Il corridoio di terre tra il Tigri e l’Eufrate, il cuore della Mezzaluna Fertile, oggi è ridotto ad un cimitero. La macabra scoperta di ieri aggiunge morte alla morte: 72 fosse comuni, lascito dell’occupazione dello Stato Islamico, sono state individuate tra Siria e Iraq. Sarebbero 15mila i cadaveri, secondo un primo bilancio dell’Associated Press che si basa sulla visione di mappe, documenti forniti dai funzionari locali e testimonianze dei sopravvissuti.

Uno dei marchi di fabbrica dell’Isis che ha governato (e in parte governa) il fascio di terre da Ramadi e Fallujah a est a Palmira e Raqqa a ovest, con punizioni corporali, divieti, tasse in cambio della sopravvivenza. E in molti casi massacri: il primo, noto come la strage di Camp Speicher, risale a due giorni dopo la presa di Mosul, il 12 giugno 2014. Tra 1.500 e 1.700 cadetti sciiti dell’esercito iracheno vennero giustiziati a Tikrit, appena caduta in mano islamista.

Due mesi dopo, ad agosto 2014, 700 membri della tribù siriana al-Sheitaat – per lo più civili – vennero brutalmente uccisi nella provincia di Deir Ezzor (ancora oggi in mano all’Isis) per non essersi piegati alla legge del “califfo”. Molti di loro furono decapitati, i corpi ritrovati in fosse comuni poco dopo. Il resto della tribù, 70mila membri, fuggì lasciando la terra agli islamisti.Diciassette delle fosse individuate oggi si trovano in Siria e almeno una contiene i resti di alcuni al-Sheitaat. Già ad aprile l’esercito governativo siriano aveva trovato una fossa comune a Palmira, dopo averla liberata: all’interno i corpi di 42 persone, alcune decapitate.

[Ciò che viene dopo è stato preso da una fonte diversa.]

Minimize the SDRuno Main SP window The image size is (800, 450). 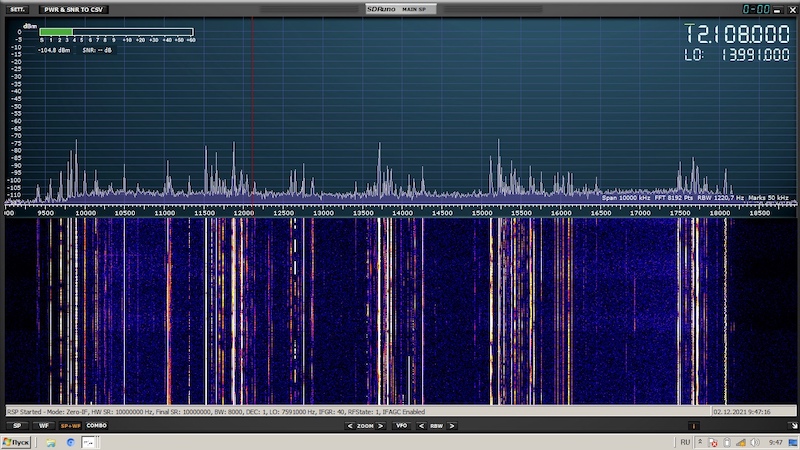tap(776, 9)
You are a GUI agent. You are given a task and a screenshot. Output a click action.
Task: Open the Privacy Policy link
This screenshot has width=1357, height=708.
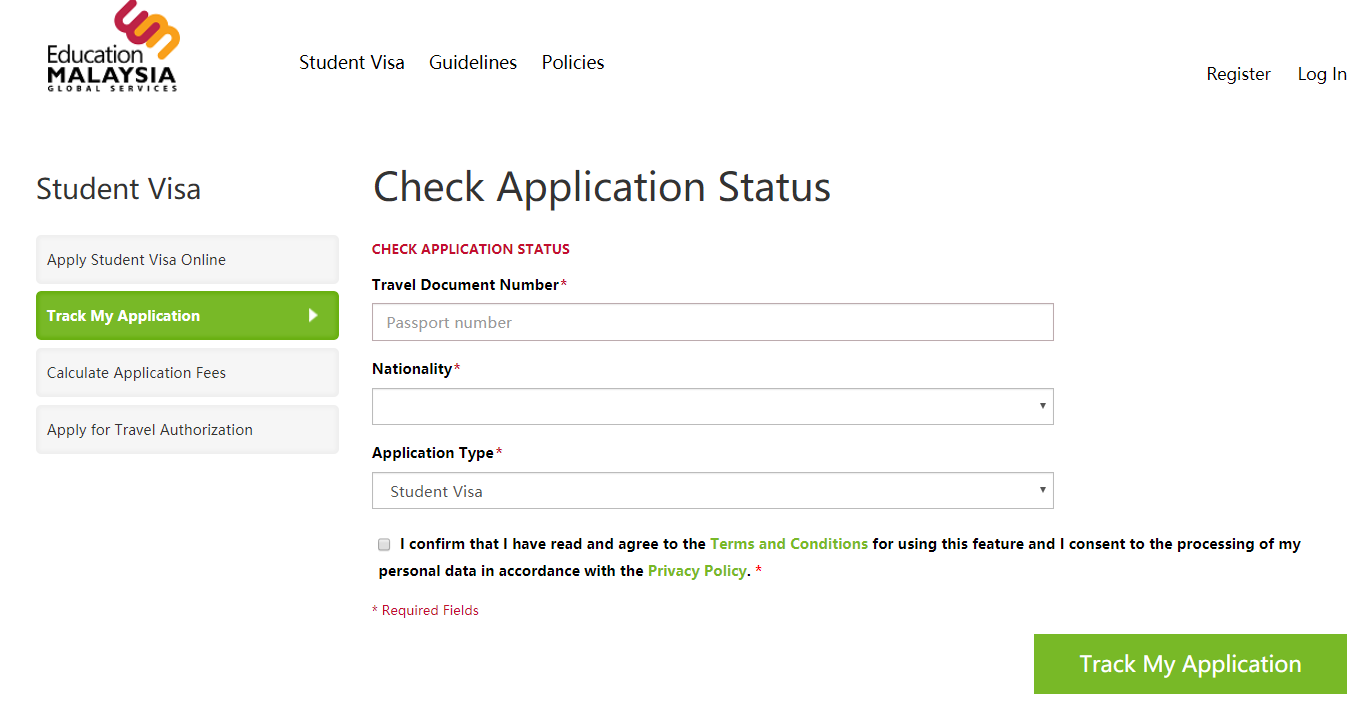[697, 571]
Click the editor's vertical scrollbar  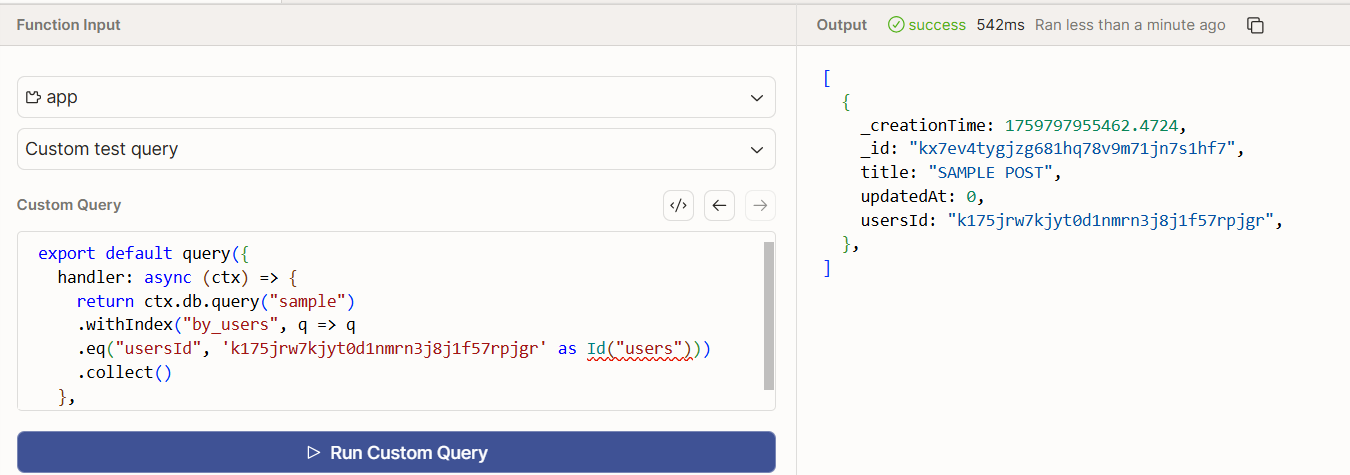[x=768, y=315]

Pochi giorni dopo la tentata cancellazione della tribù al-Sheitaat iniziò il calvario del popolo yazidi, mai terminato. Con l’occupazione della zona di Sinjar e della strategica piana di Ninawa, in centinaia di migliaia furono costretti alla fuga e all’assedio. E se molti arrivarono stremati ma vivi nel Kurdistan iracheno, in migliaia furono giustiziati mentre donne e ragazzine venivano trasformate in schiave sessuali vendute al mercato di Mosul. Oggi sono i sopravvissuti a quel genocidio a chiedere la tutela delle fosse comuni yazide ritrovate dopo la liberazione di Sinjar, almeno 25: abbandonate al degrado perché difficili da salvaguardare, rischiano di scomparire insieme alla memoria delle stragi.